Current knowledge suggests that the Americas were populated at multiple times periods and via different migration routes.[1] The earliest migrations seem to have occurred around 25–20,000 years ago, by watercraft along the west coast of North America.[2]. The migrating people utilized oceanic resources (an ecological zone referred to as the “Kelp Highway”), which extended from Asia to South America.[2] The different kelps of the Pacific Rim are major contributors to the areas of productivity and biodiversity and support a wide variety of life such as marine mammals, shellfish, fish, seabirds and edible seaweeds. This biodiversity was a key condition that supported human migration.[3]
In California, archeological sites with dates that support human settlement in the migration period 12,000 - 7,000 ybp are: Borax Lake, the Cross Creek Site,[3] Santa Barbara Channel Islands, Santa Barbara Coast's Sudden Flats, and the Scotts Valley site, CA-SCR-177. Recent research at the Sudden Flats site along the Central California Coast proposes three different lithic technology traditions which may indicate three different migrating groups.[4] Archaeological data for CA-SCR-177 indicates settlement dates as old as 12,000 -9,000 ybc. These dates are based on carbon dates, geological context, and artifact styles, such as eccentrics (or crescents) stone tools and large leaf style projectile points.[5][6][7][8] Archaeological research ties some of the artifacts found at the Scotts Valley site, such as the crescent tool, to the "Western Pluvial Lake Tradition" which dates to the 12,000 to 7,000 ybp.[9][10]
Lake Carbonera was a Pleistocene lake covering the area now known as Scotts Valley, California.[11] The lake formed at least 15,000 years ago. The surrounding area was heavily forested, and the lake provided an abundance of resources which supported early human settlement. Archaeological evidence suggests that people lived in villages on the shores of this lake as early as 12,000 years ago. They hunted deer, elk, geese, and other wildlife, and traveled to the ocean to collect shells and special rocks to make stone tools.[11] The lake drained during the Mid-Holocene warming period (4000 –5000 years ago). When the lake drained, the people moved downslope following the lake water's transformation into what is now called Carbonera Creek.[12]
This ancient settlement was first recorded as an archaeological site (CA-SCR-177) in 1978.[13] In 1980, this record was re-tested by Archaeological Research Management and a report was delivered to the Scotts Valley City Council noting its importance as a cultural resource.[5]
After appeals by the Santa Cruz Archaeological Society to protect this site were ignored by the City Council, the Society sued (Nov. 1981) to have the Cultural Resource Materials considered under CEQA (California Environmental Quality Act). In Nov. 1982, in an out- of-court settlement,[14] the City of Scotts Valley agreed to change their planning procedures to consider cultural resources more fully in the future, and to fund (via the Society) efforts to document and expand the archaeological sample at the site that were damaged to see if more information could be gathered about the age and significance of the site.[15]

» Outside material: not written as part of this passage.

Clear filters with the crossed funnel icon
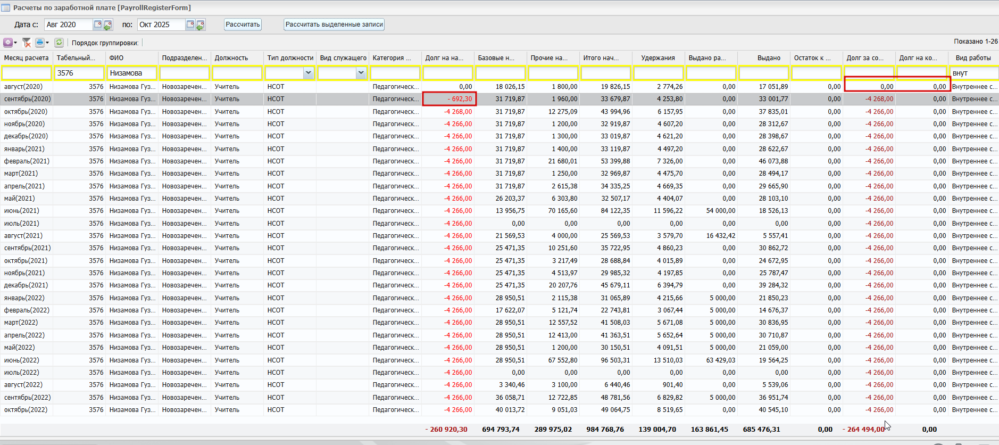 (26, 43)
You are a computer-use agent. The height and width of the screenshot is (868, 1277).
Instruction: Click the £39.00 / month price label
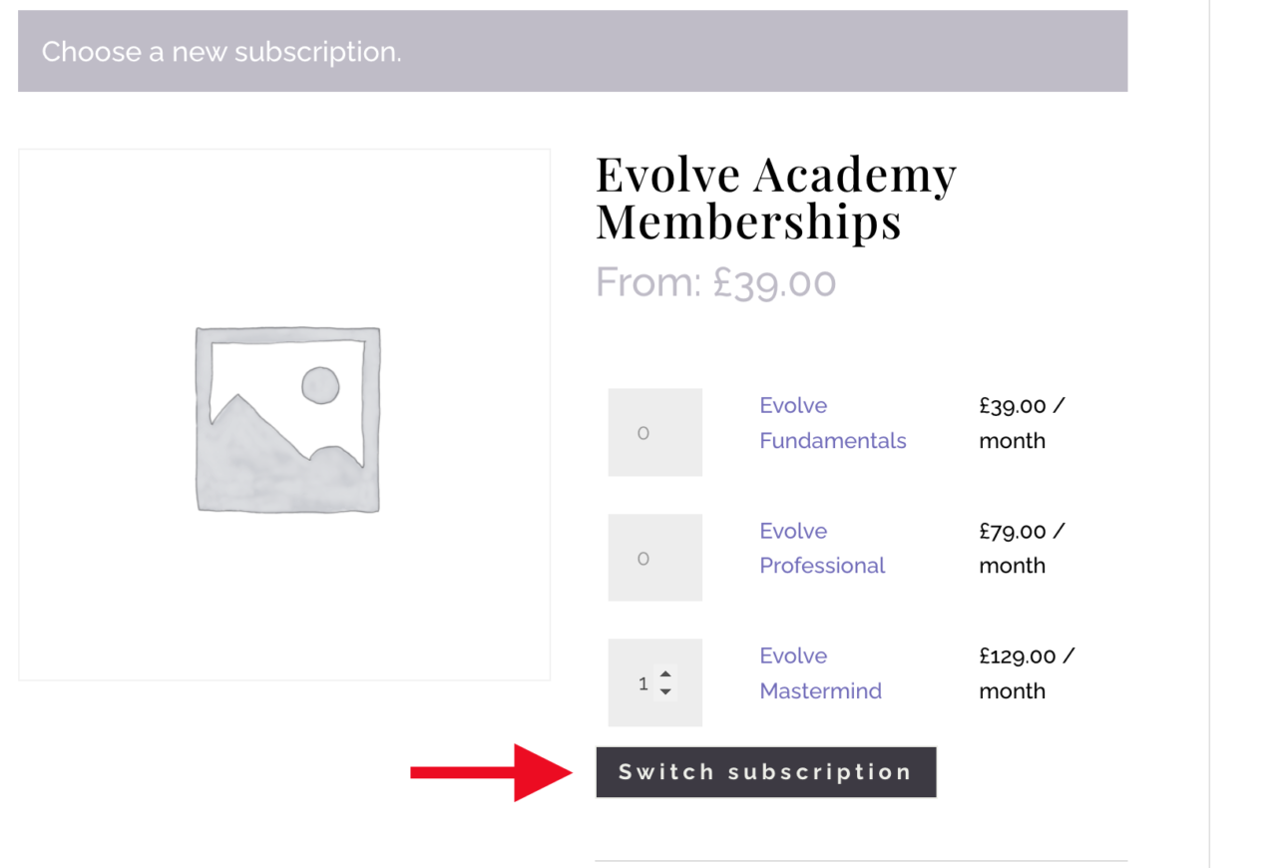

The Santa Cruz Archaeological Society organized for Memorial Day weekend, 1983,[16] what would turn out to be the largest volunteer excavation crew ever assembled for such an occasion. This work supported the previous research and led the City of Scotts Valley to have to fund a large excavation in 1987 as the project development plans were changed. These volunteer excavations produced artifacts and other data that supported the previous research; including a chert crescent tool[14] and a leaf-shaped chert biface that supported an estimated date of 10,000 - 7,000 YBP, and a metate feature, which is one of the oldest dated examples of ground-stone in California.[17]
Many scholars were involved in the analysis of the over 13,000 stone tools, artifacts and ecofacts from both the 1983 and 1987 excavations under the coordination of Dr. Robert Cartier. Documentation and artifacts that were discovered in both excavations were later archived at UC Santa Cruz.[8] A final monograph was published by the Santa Cruz Archaeological Society and A.R.M.[18] The monograph reported on the extensive analyses done that related both to the findings in time (back 12,000 years) and space (to previous archaeological findings in Western North America). A series of chapters, written by various scholars, includes careful examination of the history of what produced the excavation, how the volunteer excavation was carried out, and the analysis of the various data generated from both the 1983 and 1987 excavations.
The findings concluded that based on the thirty-seven radio carbon dates, the seventy-two obsidian hydration readings, the well-dated stratigraphic profile, and the diagnostic style of the artifacts that all data supported the 7 to 12,000-year-old antiquity of CA-SCR-177.[18]
Cartier notes in his concluding comments:
Archaeologist Gerrit Fenenga, in his chapter in the monograph, adds, "The Scotts Valley Site is clearly of great significance locally, regionally, statewide and in North America".[22]